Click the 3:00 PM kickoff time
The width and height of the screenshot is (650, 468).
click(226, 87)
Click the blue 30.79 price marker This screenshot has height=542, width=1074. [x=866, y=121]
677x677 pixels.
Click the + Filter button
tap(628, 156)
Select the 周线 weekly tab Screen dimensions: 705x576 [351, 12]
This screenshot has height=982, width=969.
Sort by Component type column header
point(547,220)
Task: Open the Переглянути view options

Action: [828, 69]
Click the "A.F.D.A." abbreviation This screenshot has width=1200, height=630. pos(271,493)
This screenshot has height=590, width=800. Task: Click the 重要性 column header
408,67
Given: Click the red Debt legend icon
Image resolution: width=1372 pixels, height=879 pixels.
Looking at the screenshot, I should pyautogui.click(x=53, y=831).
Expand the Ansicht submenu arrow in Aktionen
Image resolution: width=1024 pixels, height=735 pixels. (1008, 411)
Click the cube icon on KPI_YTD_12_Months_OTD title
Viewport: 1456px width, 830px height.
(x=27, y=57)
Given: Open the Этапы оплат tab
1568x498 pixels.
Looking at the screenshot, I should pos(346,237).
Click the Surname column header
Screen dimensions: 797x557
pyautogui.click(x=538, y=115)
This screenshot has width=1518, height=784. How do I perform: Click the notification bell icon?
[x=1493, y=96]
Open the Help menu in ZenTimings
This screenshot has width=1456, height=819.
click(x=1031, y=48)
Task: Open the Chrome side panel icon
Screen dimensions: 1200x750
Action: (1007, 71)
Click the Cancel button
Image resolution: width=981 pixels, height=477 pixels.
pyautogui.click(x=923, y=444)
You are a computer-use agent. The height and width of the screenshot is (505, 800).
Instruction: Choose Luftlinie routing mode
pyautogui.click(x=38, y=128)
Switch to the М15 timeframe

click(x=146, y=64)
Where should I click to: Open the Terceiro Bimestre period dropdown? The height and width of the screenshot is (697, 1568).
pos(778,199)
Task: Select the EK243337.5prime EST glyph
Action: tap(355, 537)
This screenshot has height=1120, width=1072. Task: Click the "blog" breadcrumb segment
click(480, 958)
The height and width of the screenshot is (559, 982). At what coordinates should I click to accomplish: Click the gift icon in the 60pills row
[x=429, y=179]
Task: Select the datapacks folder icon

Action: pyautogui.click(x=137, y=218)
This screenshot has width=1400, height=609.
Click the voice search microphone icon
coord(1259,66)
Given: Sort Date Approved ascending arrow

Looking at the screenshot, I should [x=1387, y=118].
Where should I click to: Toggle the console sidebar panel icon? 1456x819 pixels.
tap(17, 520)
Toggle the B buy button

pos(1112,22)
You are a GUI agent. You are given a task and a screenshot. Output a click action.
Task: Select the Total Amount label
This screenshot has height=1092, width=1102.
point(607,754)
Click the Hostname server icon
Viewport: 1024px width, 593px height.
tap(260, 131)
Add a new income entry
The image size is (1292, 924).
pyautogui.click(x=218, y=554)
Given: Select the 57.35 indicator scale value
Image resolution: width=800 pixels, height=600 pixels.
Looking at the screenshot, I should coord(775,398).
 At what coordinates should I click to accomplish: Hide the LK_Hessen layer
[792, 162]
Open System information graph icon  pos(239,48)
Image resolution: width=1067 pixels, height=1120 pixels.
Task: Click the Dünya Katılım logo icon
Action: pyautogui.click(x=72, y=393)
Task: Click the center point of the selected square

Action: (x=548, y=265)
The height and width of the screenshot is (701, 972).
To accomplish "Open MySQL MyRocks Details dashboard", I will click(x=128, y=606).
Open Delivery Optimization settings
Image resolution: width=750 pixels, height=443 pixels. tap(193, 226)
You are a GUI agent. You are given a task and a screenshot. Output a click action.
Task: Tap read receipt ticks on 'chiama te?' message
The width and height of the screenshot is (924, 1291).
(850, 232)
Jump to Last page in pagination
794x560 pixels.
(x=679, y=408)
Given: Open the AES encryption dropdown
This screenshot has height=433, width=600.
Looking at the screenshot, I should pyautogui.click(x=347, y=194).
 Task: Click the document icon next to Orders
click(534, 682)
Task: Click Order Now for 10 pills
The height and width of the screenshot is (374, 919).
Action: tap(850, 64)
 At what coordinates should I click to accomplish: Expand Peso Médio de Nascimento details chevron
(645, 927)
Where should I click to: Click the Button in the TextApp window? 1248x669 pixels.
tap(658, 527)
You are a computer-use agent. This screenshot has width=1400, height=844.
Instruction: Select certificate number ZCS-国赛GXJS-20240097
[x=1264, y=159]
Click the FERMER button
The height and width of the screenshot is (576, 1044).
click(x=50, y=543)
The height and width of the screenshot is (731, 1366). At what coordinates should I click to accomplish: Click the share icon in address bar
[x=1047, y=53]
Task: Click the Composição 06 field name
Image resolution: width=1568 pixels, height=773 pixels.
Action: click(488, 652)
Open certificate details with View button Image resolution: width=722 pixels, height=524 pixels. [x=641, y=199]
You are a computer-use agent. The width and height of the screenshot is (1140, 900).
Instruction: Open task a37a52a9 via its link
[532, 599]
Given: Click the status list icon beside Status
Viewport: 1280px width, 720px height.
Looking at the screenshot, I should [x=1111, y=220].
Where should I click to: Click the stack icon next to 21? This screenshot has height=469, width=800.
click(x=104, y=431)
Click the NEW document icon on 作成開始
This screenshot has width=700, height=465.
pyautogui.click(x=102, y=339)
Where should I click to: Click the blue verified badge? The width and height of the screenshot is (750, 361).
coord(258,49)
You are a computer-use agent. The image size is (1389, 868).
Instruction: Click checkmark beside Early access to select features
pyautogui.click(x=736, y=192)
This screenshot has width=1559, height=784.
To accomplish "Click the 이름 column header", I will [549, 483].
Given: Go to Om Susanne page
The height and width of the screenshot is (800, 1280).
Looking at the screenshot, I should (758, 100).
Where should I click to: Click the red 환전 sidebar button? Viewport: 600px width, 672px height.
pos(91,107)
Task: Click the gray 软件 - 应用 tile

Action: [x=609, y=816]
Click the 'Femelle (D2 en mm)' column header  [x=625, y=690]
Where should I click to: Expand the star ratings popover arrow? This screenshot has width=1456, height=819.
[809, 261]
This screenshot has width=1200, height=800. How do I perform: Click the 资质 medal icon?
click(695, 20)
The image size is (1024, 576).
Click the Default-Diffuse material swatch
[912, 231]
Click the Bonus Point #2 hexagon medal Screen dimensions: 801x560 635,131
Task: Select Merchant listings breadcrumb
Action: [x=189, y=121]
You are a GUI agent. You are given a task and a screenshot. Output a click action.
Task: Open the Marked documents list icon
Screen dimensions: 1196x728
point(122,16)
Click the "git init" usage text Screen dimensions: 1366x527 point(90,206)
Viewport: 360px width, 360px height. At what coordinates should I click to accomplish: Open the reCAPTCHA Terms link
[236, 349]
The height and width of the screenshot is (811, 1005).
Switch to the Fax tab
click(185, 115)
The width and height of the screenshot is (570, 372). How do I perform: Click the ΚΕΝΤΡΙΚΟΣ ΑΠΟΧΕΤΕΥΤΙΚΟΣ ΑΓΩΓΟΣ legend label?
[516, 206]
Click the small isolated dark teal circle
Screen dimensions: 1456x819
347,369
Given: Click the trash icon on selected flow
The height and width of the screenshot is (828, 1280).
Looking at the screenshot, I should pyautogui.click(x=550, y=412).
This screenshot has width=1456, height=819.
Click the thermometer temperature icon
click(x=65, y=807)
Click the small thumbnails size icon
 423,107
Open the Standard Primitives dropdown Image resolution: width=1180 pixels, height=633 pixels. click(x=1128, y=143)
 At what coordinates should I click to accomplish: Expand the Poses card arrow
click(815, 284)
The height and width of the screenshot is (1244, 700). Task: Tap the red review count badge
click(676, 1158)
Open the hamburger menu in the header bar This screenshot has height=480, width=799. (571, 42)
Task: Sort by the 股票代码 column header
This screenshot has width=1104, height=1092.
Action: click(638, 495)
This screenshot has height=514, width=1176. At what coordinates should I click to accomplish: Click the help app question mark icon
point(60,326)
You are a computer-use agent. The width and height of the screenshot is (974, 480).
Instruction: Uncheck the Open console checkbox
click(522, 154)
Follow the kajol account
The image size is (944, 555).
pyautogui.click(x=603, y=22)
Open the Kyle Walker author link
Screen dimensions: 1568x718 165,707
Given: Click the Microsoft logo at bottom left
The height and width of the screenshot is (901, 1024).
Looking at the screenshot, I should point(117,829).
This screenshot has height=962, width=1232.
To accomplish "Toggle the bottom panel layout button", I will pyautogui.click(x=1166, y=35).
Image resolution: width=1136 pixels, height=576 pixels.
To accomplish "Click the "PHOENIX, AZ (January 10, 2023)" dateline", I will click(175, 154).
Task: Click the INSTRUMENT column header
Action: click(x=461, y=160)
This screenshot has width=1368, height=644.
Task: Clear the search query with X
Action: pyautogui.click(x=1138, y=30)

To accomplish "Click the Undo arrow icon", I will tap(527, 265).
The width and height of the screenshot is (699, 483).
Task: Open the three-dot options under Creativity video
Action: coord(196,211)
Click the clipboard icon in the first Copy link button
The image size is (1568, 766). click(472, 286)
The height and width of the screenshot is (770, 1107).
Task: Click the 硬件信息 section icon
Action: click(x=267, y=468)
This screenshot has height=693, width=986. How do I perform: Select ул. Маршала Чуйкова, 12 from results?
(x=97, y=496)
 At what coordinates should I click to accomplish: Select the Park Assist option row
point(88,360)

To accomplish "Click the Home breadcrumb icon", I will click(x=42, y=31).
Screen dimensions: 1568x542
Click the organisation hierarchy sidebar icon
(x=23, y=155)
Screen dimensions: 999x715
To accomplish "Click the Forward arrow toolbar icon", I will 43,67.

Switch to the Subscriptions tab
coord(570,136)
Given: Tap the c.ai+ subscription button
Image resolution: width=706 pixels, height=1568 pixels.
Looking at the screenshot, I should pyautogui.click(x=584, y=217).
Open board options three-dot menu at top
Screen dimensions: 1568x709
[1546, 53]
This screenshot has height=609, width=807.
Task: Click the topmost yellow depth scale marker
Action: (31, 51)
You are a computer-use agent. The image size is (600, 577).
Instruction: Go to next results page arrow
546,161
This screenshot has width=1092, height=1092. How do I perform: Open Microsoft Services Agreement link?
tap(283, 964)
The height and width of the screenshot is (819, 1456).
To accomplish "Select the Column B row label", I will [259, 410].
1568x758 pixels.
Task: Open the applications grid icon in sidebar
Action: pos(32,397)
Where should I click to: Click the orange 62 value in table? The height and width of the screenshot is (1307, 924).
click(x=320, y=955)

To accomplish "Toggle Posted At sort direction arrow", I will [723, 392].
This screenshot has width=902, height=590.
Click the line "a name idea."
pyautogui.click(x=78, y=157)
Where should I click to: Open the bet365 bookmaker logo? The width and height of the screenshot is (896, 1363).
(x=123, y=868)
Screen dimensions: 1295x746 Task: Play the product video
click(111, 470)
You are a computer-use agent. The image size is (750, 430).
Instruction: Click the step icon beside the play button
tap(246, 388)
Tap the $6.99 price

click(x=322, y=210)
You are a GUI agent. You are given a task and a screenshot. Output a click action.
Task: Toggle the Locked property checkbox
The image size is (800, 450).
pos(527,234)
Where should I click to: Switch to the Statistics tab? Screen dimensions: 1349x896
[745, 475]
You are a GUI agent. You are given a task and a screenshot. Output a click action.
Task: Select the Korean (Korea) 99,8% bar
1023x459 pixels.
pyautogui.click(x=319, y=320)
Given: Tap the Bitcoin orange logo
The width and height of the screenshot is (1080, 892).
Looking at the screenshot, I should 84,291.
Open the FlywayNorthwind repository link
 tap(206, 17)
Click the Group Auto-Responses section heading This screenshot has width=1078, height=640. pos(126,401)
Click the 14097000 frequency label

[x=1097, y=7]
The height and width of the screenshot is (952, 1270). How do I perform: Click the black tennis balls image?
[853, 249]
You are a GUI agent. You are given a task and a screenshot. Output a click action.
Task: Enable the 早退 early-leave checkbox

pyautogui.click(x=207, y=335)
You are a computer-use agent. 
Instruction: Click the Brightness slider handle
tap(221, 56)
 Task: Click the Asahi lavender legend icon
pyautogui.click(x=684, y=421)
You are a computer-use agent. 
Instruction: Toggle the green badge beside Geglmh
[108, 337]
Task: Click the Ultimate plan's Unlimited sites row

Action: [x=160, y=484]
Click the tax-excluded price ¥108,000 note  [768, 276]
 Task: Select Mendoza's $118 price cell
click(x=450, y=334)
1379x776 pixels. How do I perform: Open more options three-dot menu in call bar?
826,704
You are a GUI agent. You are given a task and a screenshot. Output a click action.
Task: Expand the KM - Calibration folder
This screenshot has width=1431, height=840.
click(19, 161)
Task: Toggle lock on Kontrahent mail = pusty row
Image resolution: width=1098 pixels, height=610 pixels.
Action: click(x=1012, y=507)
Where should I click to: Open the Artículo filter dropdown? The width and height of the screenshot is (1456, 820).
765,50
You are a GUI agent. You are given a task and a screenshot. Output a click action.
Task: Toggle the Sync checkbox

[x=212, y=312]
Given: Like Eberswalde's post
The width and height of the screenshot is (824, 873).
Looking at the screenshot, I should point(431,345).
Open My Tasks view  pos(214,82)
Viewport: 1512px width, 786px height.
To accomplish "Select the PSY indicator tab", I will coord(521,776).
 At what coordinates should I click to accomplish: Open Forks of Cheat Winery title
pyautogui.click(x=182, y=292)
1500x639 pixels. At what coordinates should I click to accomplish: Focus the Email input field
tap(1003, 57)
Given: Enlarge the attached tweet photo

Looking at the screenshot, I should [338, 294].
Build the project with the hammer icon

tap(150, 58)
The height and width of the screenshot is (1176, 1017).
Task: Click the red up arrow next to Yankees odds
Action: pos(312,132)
────────────────────
What needs to be done
Render the item lines as a Markdown table with the columns Row and Item text. Start at the first line of the items, end at the line containing "pyautogui.click(x=923, y=444)", and leave out blank lines.

Final answer
| Row | Item text |
|---|---|
| 1 | Click the 3:00 PM kickoff time |
| 2 | The width and height of the screenshot is (650, 468). |
| 3 | click(226, 87) |
| 4 | Click the blue 30.79 price marker This screenshot has height=542, width=1074. [x=866, y=121] |
| 5 | 677x677 pixels. |
| 6 | Click the + Filter button |
| 7 | tap(628, 156) |
| 8 | Select the 周线 weekly tab Screen dimensions: 705x576 [351, 12] |
| 9 | This screenshot has height=982, width=969. |
| 10 | Sort by Component type column header |
| 11 | point(547,220) |
| 12 | Task: Open the Переглянути view options |
| 13 | Action: [828, 69] |
| 14 | Click the "A.F.D.A." abbreviation This screenshot has width=1200, height=630. pos(271,493) |
| 15 | This screenshot has height=590, width=800. Task: Click the 重要性 column header |
| 16 | 408,67 |
| 17 | Given: Click the red Debt legend icon |
| 18 | Image resolution: width=1372 pixels, height=879 pixels. |
| 19 | Looking at the screenshot, I should pyautogui.click(x=53, y=831). |
| 20 | Expand the Ansicht submenu arrow in Aktionen |
| 21 | Image resolution: width=1024 pixels, height=735 pixels. (1008, 411) |
| 22 | Click the cube icon on KPI_YTD_12_Months_OTD title |
| 23 | Viewport: 1456px width, 830px height. |
| 24 | (x=27, y=57) |
| 25 | Given: Open the Этапы оплат tab |
| 26 | 1568x498 pixels. |
| 27 | Looking at the screenshot, I should pos(346,237). |
| 28 | Click the Surname column header |
| 29 | Screen dimensions: 797x557 |
| 30 | pyautogui.click(x=538, y=115) |
| 31 | This screenshot has width=1518, height=784. How do I perform: Click the notification bell icon? |
| 32 | [x=1493, y=96] |
| 33 | Open the Help menu in ZenTimings |
| 34 | This screenshot has width=1456, height=819. |
| 35 | click(x=1031, y=48) |
| 36 | Task: Open the Chrome side panel icon |
| 37 | Screen dimensions: 1200x750 |
| 38 | Action: (1007, 71) |
| 39 | Click the Cancel button |
| 40 | Image resolution: width=981 pixels, height=477 pixels. |
| 41 | pyautogui.click(x=923, y=444) |